> _CHALLENGE_:
In the records below, reproduce word for word every line from the one containing "Viewport: 1771px width, 969px" through the one containing "Action: [330, 502]", including both of those lines.

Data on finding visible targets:

--- Start ---

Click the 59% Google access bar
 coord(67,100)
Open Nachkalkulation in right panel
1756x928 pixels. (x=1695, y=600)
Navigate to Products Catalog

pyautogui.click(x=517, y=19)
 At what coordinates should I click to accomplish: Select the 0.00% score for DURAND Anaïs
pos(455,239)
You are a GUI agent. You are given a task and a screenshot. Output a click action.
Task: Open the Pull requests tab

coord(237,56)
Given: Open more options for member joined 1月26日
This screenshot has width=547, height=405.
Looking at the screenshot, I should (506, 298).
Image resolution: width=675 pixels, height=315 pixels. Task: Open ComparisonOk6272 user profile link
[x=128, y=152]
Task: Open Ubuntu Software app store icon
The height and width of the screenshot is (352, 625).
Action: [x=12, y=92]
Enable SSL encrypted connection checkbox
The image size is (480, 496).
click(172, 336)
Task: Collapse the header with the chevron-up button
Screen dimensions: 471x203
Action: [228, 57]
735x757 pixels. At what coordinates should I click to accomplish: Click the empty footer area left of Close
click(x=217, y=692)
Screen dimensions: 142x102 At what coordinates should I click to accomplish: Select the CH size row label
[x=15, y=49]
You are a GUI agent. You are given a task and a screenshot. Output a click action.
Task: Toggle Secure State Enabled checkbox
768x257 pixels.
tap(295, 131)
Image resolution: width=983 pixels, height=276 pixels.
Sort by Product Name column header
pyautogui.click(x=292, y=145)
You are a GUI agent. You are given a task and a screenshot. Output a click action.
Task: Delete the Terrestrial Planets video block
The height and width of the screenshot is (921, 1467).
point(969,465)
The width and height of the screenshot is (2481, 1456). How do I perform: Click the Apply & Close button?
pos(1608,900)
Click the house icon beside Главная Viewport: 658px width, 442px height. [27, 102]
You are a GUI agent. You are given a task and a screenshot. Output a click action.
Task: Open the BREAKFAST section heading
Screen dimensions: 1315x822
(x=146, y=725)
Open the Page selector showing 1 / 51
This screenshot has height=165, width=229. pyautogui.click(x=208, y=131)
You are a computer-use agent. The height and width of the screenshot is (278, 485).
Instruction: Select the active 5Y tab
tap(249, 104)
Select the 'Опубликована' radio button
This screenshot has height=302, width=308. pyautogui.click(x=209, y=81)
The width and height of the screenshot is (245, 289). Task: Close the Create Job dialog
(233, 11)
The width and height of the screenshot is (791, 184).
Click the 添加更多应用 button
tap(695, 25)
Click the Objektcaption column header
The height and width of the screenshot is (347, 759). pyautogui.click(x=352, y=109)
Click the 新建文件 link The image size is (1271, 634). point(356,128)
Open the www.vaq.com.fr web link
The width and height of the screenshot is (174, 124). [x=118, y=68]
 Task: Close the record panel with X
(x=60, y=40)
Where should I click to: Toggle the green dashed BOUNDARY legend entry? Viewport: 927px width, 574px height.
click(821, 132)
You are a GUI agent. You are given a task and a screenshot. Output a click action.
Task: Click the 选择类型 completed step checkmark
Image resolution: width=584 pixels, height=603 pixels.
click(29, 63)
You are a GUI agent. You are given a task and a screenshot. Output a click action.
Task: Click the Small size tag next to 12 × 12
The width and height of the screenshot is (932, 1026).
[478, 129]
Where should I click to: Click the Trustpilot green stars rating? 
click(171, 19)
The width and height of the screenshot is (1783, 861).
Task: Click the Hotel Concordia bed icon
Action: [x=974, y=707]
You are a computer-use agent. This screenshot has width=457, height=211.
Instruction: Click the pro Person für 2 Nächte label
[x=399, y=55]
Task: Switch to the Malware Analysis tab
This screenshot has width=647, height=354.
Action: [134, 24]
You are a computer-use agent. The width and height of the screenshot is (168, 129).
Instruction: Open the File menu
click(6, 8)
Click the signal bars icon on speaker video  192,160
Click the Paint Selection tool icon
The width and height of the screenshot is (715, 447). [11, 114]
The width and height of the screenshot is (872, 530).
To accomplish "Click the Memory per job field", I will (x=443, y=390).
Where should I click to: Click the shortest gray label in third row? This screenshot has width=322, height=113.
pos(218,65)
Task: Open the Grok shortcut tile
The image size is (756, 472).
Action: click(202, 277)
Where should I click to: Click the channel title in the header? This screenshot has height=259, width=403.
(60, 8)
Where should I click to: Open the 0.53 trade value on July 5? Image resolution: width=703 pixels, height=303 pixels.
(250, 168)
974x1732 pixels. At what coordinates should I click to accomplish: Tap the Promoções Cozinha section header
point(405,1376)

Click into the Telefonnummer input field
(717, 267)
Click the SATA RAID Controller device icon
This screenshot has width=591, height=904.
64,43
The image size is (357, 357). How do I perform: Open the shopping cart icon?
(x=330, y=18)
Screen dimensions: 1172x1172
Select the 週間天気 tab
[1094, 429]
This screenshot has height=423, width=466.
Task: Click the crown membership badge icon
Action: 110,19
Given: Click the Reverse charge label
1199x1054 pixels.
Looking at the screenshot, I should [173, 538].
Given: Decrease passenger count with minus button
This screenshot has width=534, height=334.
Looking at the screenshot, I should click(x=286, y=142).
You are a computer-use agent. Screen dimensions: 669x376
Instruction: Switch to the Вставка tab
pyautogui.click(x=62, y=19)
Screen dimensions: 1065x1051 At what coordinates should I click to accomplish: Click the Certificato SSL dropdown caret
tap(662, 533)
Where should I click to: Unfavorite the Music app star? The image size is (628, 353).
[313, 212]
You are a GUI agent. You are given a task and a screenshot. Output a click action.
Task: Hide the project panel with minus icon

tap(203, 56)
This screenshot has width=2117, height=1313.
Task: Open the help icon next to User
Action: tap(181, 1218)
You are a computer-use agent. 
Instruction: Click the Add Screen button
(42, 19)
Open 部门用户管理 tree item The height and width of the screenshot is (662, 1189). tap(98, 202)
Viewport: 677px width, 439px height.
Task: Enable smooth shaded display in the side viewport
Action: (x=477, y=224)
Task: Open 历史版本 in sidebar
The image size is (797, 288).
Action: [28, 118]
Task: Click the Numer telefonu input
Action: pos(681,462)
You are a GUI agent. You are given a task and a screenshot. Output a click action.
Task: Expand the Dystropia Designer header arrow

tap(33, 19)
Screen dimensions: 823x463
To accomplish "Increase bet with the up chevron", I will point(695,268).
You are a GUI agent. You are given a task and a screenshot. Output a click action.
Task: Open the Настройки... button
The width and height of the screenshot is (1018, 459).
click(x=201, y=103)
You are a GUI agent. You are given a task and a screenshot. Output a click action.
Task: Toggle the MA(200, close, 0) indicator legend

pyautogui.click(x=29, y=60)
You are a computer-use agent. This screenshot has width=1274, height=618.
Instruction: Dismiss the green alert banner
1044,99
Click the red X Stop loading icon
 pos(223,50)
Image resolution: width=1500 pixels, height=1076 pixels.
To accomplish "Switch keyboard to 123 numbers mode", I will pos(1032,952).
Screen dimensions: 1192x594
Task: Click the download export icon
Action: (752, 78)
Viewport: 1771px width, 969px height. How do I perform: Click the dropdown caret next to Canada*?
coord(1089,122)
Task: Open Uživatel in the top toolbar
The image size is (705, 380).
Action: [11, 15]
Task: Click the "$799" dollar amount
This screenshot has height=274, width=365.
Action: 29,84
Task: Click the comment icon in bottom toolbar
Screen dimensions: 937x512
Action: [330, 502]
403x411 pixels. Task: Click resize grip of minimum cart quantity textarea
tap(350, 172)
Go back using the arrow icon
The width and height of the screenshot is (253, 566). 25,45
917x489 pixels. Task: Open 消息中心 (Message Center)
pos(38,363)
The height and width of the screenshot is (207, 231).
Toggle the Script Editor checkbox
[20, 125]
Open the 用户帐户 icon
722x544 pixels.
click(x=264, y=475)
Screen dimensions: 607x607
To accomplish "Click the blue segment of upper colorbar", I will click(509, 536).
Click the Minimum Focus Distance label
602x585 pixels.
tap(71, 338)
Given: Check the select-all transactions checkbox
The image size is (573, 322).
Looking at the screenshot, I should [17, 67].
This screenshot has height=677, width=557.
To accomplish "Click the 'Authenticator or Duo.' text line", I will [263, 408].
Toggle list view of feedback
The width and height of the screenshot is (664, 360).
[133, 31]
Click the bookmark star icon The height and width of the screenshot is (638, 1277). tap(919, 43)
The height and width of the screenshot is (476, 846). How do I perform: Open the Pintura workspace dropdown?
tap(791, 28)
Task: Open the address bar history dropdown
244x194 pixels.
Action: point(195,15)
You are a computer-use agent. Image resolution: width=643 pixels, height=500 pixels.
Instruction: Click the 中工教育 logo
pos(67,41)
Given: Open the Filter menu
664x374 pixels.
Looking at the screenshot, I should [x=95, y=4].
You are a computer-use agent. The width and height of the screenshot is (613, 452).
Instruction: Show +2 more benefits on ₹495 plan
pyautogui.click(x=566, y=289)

--- End ---

> _EXERCISE ANSWER_:
Viewport: 1771px width, 969px height. How do I perform: Click the dropdown caret next to Canada*?
coord(1089,122)
Task: Open Uživatel in the top toolbar
The image size is (705, 380).
Action: [11, 15]
Task: Click the "$799" dollar amount
This screenshot has height=274, width=365.
Action: 29,84
Task: Click the comment icon in bottom toolbar
Screen dimensions: 937x512
Action: [330, 502]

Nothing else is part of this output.